Exercise set:
1: Reproduce the passage of the article on American leftovers in Iraq starting at "Fallujah in Iraq" and ending at "Iraqi security forces.".
2: Write the next part of the article about the junk US troops left behind in Iraq, beginning after its last sentence.
──────── Given passage
Iraqis left to clear up American mess, literally
With US troops heading home, Iraq is faced with tons of rubbish and leftovers staying behind. Although markets in the country are now flooded with used American goods, many Iraqis are scared to buy them.
Fallujah in Iraq is a city of mosques and is fast becoming the city of leftovers. Junk left behind by the US Army now dots the landscape.
“A lot of things: generators, car bodies, engines – all for sale,” said Hamid Ghanin, a guard at the former American camp.
For just a few dollars, the highest bidder gets to walk away with second-hand goods American soldiers no longer want.
“The prices are attractive, quite reasonable here,” said a potential customer, Adhmad Issawi.
The sellers claim they came across the loot in different ways. Some they found, some was stolen, the rest they bought. A lot was just given to them.
“As for me, I would not buy it,” Hamid Ghanin said. “We Iraqis are not looking for rubbish. We say, take your junk away with you.”
Across Iraq, American troops have left their camps and handed them over to the Iraqi security forces.
Property and equipment that has not been taken to Afghanistan has either been returned home to the United States or left behind.
Still, American officials worry that the tens of millions of dollars worth of equipment left behind could end up in the wrong hands.
“The Americans did not leave anything behind for free, I am sure of it,” said political analyst Dr. Fadhil Al-Badrani. “All the stuff, it is old and wrecked and stuff the Americans cannot use. The Humvees the Iraqi Army got from the American Army, we had to buy them.”
────────────────
──────── Record extracts
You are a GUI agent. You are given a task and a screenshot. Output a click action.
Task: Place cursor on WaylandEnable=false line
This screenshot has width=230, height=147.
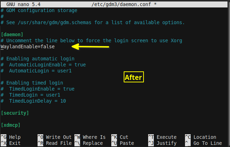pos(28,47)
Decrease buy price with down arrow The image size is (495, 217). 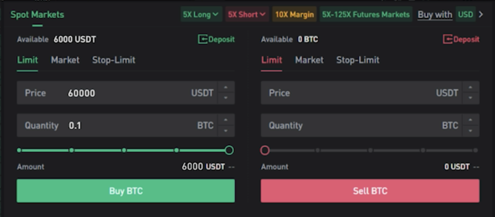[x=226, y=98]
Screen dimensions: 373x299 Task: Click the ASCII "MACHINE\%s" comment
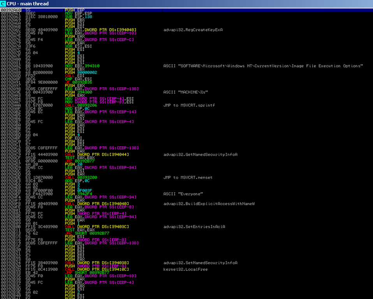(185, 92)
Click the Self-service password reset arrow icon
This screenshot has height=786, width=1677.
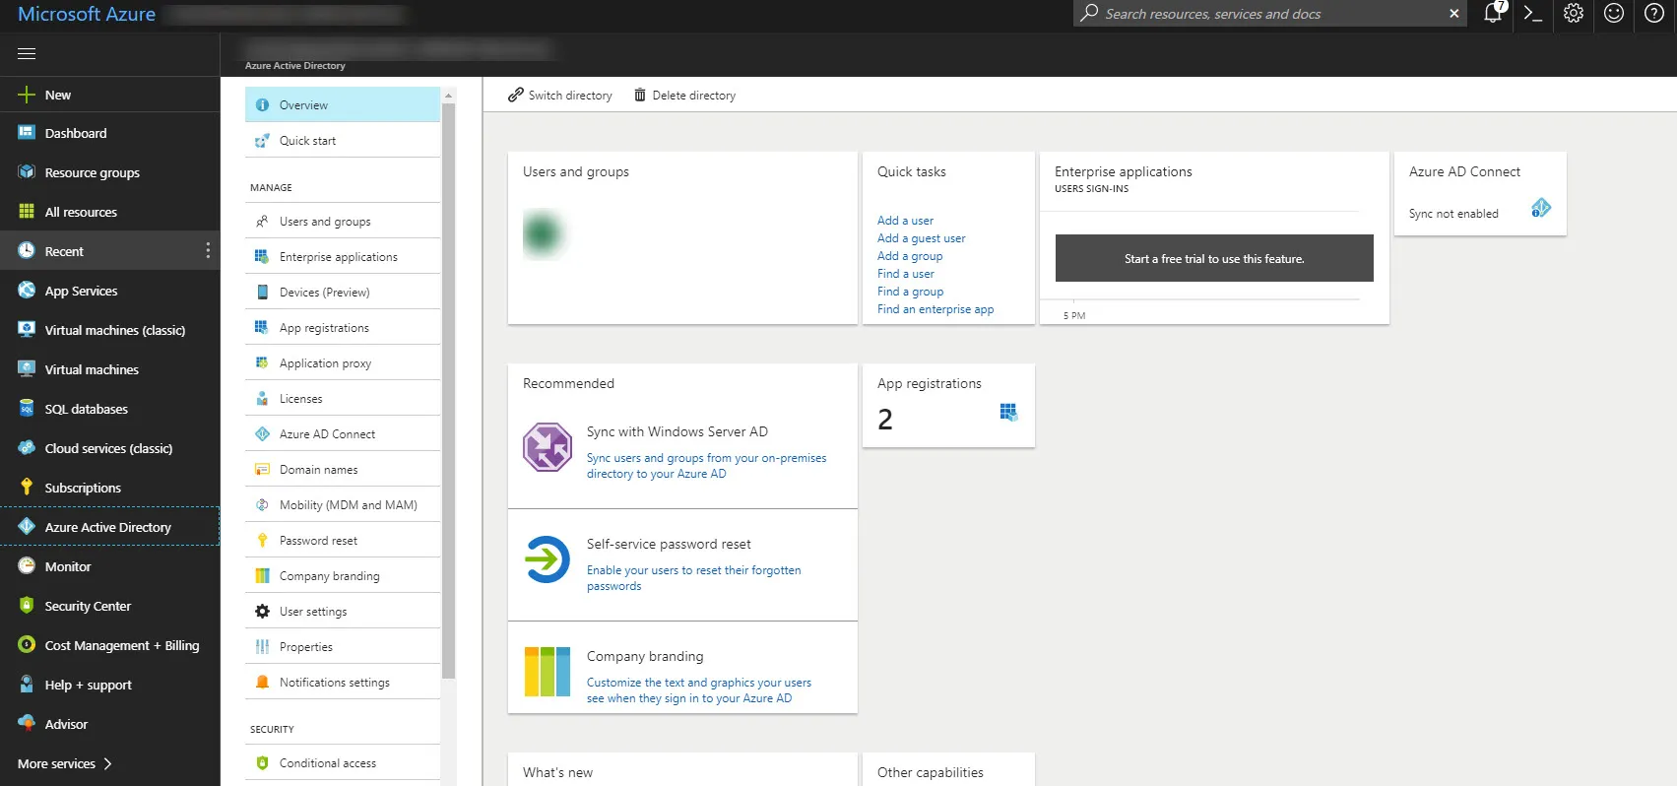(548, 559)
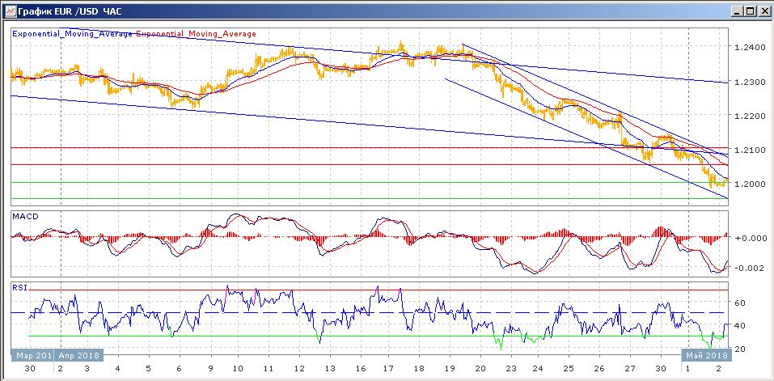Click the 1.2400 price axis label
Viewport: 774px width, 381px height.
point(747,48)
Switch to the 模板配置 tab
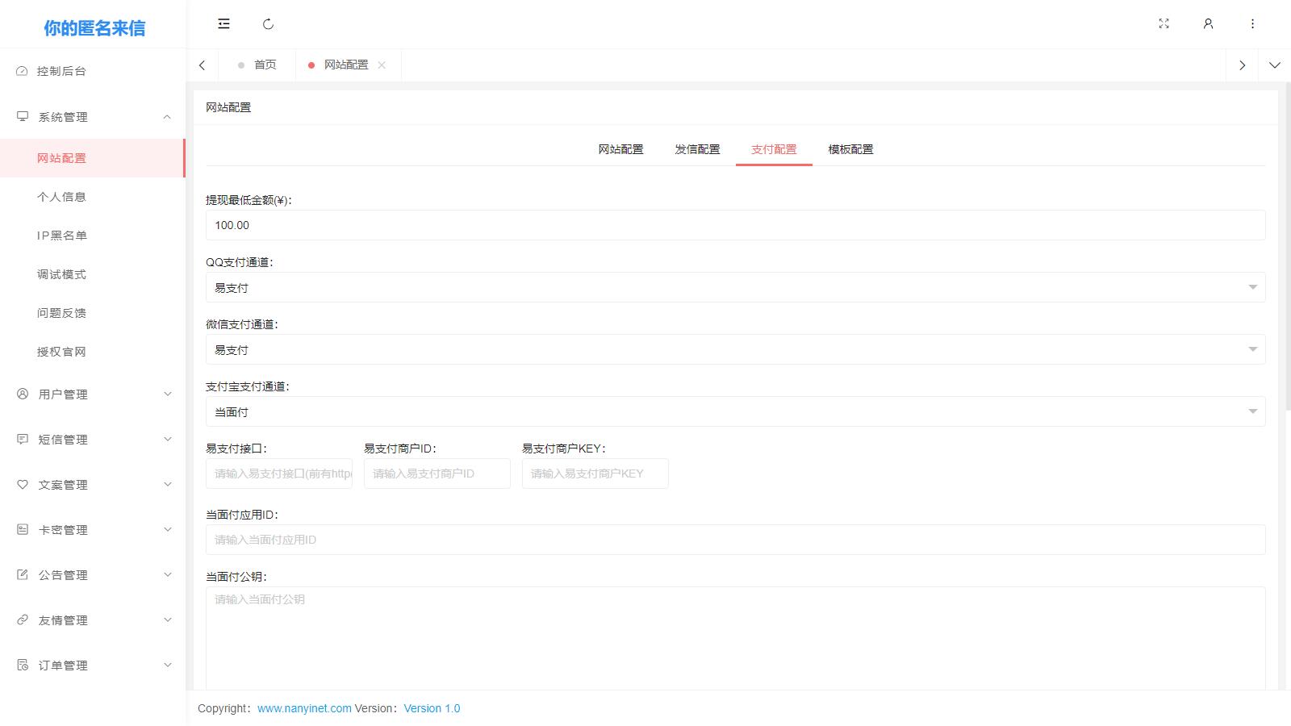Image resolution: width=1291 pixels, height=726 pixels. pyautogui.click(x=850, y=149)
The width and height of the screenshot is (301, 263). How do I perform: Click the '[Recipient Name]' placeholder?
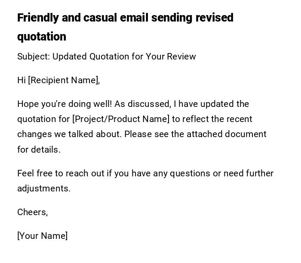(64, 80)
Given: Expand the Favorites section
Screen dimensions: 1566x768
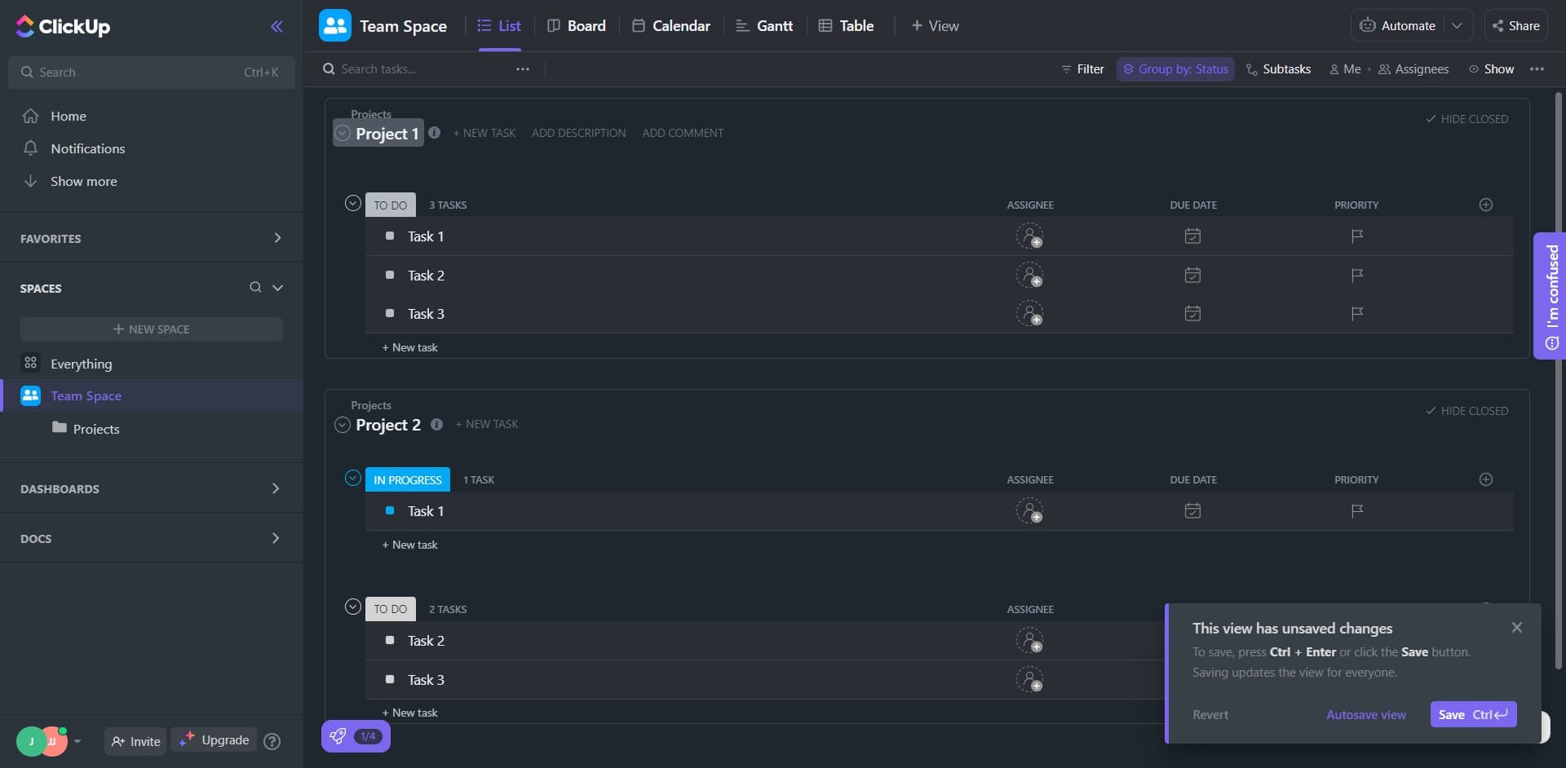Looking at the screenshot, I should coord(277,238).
────────────────
Your responses:
1:
Fallujah in Iraq is a city of mosques and is fast becoming the city of leftovers. Junk left behind by the US Army now dots the landscape.
“A lot of things: generators, car bodies, engines – all for sale,” said Hamid Ghanin, a guard at the former American camp.
For just a few dollars, the highest bidder gets to walk away with second-hand goods American soldiers no longer want.
“The prices are attractive, quite reasonable here,” said a potential customer, Adhmad Issawi.
The sellers claim they came across the loot in different ways. Some they found, some was stolen, the rest they bought. A lot was just given to them.
“As for me, I would not buy it,” Hamid Ghanin said. “We Iraqis are not looking for rubbish. We say, take your junk away with you.”
Across Iraq, American troops have left their camps and handed them over to the Iraqi security forces.

2:
Despite the fact that second-hand American equipment can now be easily bought by Iraqis, not many are eager to jump at the opportunity. There is no love lost for things American in Iraq today.
“People hate America and they are also scared that these things may be polluted and cause diseases,” Al-Badrani said.
Truck driver Abu Saif says he would not take a chance buying anything on sale. He has been warned by local media that there could be poisonous substances in the abandoned US military camps.
“People fear many diseases, including chest related and cancer,” he said.
The concern is backed up by the Iraqi government.
“Of course, there must have been a great impact on the environment, a great number of weapons were used in this war and on a wide scale,” said Deputy Minister of Environment Dr. Kamal Latif. “Our tests show an increase in pollution levels.”
A good chunk of the American army has left Iraq in what US officials are calling their biggest movement of people and machines since World War II.
Still, the soldiers and their equipment remain a stark reminder that the war is not quite over.